While my specific use case pertains to textuality, I will also make points of connection with instances of the illegibility or invisibility of non-normative knowledge in other modalities of computational media in the context of certain specific kinds of data or cultural knowledge. Shannon Mattern, for example, has examined the question of how computationally mediated representations of spatial data can produce illegibility or invisibility (2015), and Irit Rogoff has shown how curatorial practice can do the same for visual artifacts (2005, 2009). Finally, I will conclude by arguing that a connection exists between coloniality, legibility and accountability. Jon Wilson has recently argued that, rather than imperial certainty and confidence, coloniality was often distinguished by administrative anxiety about governance over strangers who are epistemically ‘other’ (2017) — an anxiety partially redressed by external informants who are tolerated, but only when their participation is underwritten by mechanisms of trust and accountability legible within the imperial episteme. There is an interesting parallel here with digital tools created by well-intentioned tool builders ending up governing the legibility of non-normative cultural artifacts that have their origin in zones of epistemic otherness.


Appendix A

Bibliography
  1. Bhattacharyya, Sayan. “Words in a World of Scaling-up: Epistemic Normativity and Text as Data.” Sanglap: Journal of Literary and Cultural Inquiry 4, no. 1 (2017). http://sanglap-journal.in/index.php/sanglap/article/view/157.
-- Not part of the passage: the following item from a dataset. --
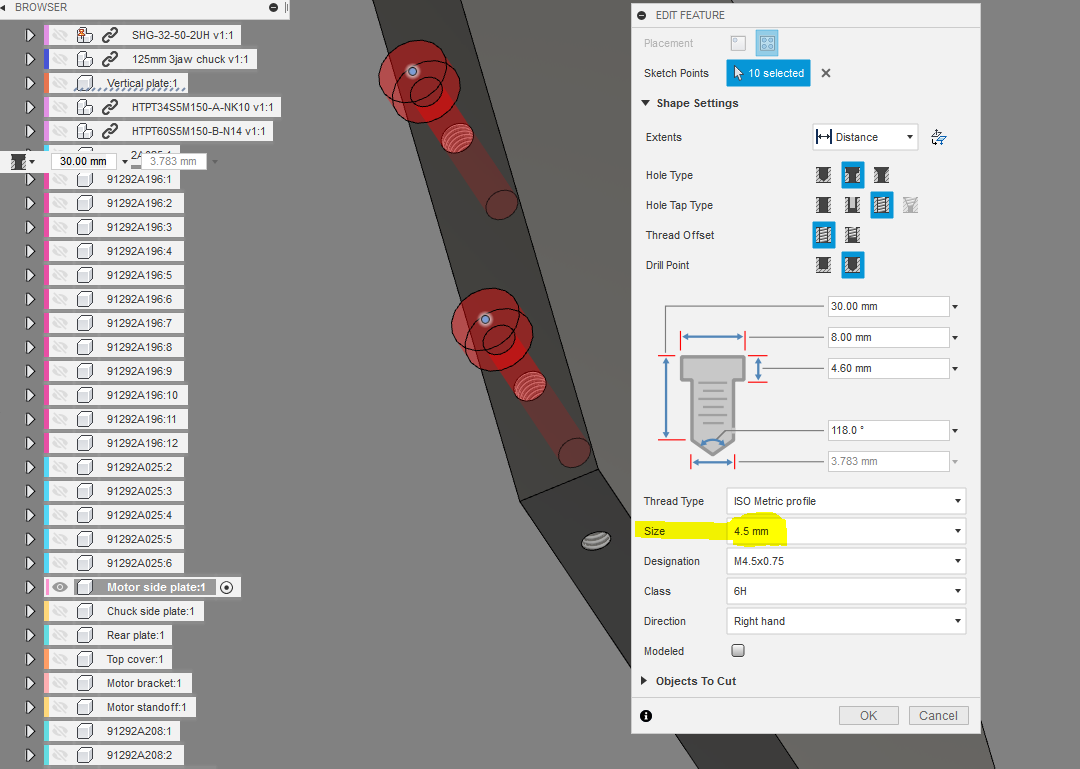1080x769 pixels.
Task: Choose the clearance Hole Tap Type icon
Action: (x=851, y=205)
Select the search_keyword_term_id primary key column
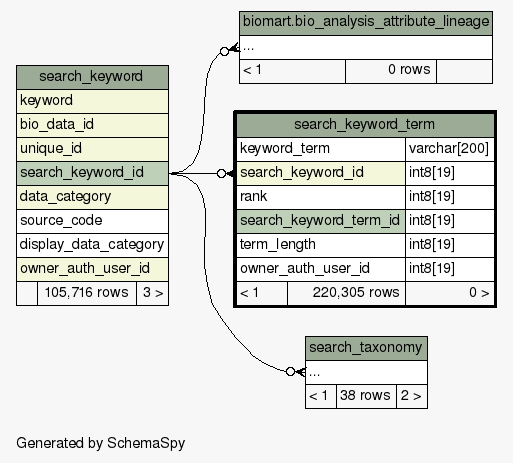Viewport: 513px width, 463px height. tap(321, 221)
  2. Boltanski, Luc, and Eve Chiapello. The New Spirit of Capitalism. Translated by Gregory Elliott. London: Verso, 2005.
  3. Lih, Andrew. The Wikipedia Revolution: How a Bunch of Nobodies Created the World’s Greatest Encyclopedia. New York: Hyperion, 2009.
  4. Liu, Alan. “Where Is Cultural Criticism in the Digital Humanities?".” In Debates in the Digital Humanities, edited by Matthew Gold. Minnesota: University of Minnesota Press, 2012.
  5. Mattern, Shannon. “Gaps in the Map: Why We’re Mapping Everything, and Why Not Everything Can, or Should, Be Mapped.” Words in Space, September 18, 2015. http://wordsinspace.net/shannon/2015/09/18/gaps-in-the-map-why-were-mapping-everything-and-why-not-everything-can-or-should-be-mapped/.
  6. Rogoff, Irit. “GeoCultures: Circuits of Art and Globalization.” Open!: Platform for Art, Culture and the Public Domain, no. 16 (2009). https://www.onlineopen.org/download.php?id=53.
  7. ———. “Looking Away: Participations in Visual Culture.” In After Criticism: New Responses to Art and Performance, edited by Gavin Butt. Malden, MA: Blackwell, 2005.
  8. Wilson, Jon. India Conquered: Britain’s Raj & the Chaos of Empire. Simon and Schuster, 2017.